No single team from The U. had more swagger, talent, and focused anger than this one, and they proved it in the opening week of the season. Despite 32 consecutive regular season victories, they began the season ranked eighth behind, among other teams, No. 1 Florida State. With the "Disrespect!" card to readily played, the Hurricanes never gave Florida State a chance in an opening-week massacre. They held star running back Sammie Smith to six yards rushing and intercepted FSU five times on the way to an easy, 31-0 statement win that vaulted them straight back to No. 1. They had to turn around and go to Ann Arbor to face No. 9 Michigan two weeks later and found themselves down 30-14 with five minutes remaining. Two touchdowns and a Carlos Huerta field goal later, however, they were celebrating a dramatic 31-30 win. After pummeling Wisconsin and Missouri, it was time to head to South Bend for what was easily the game of the year. The Hurricanes found themselves down 31-21 and driving for a score when Cleveland Gary committed a controversial fumble at the Notre Dame goal line (4:20 of this video -- it didn't appear he had actually caught the ball before losing possession). They rallied, however, and scored what would have been the tying touchdown with under a minute left. They went for two points and the win, but Steve Walsh's pass was broken up, and the Hurricanes fell, 31-30.

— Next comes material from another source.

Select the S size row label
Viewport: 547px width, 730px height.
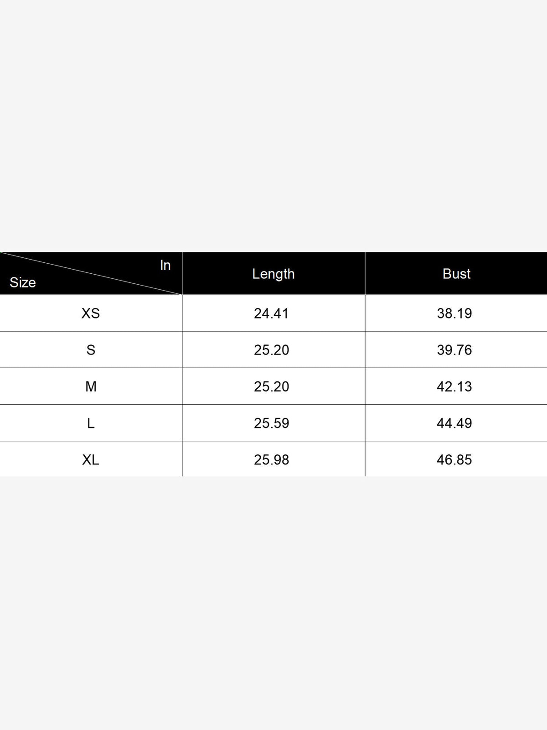[91, 350]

From there, it was back to dominating. No. 11 LSU fell by 41 points in Baton Rouge, then after dispatching of No. 8 Arkansas at home, they outgained No. 6 Nebraska, 354-135, in an easy 23-3 win. Small consolation, of course. Notre Dame got the banner and the rings, thanks to one lousy point.
24. 1966 Alabama
Best Wins: def. Nebraska (9-2) 34-7, def. Ole Miss (8-3) 17-7
Point Differential: +257 (301-44)
It's hard to blame Alabama fans for being greedy. Any fans would likely be the same. Despite two straight national titles, and despite a blemish in Notre Dame's record (a tie against Michigan State), undefeated Alabama finished third in the final AP Poll of 1966, and their fans are likely still rather annoyed by it. This team is the subject of a Keith Dunnavant book, The Missing Ring: How Bear Bryant and the 1966 Alabama Crimson Tide Were Denied College Football's Most Elusive Prize. As national sentiment turned against the South in the midst of the civil rights movement, there is a decent chance that Alabama's football team paid the price for it. The Tide team on the field had nothing to do with the politics off of it -- all Ken Stabler, Ray Perkins, Cecil Dowdy and company did was dominate.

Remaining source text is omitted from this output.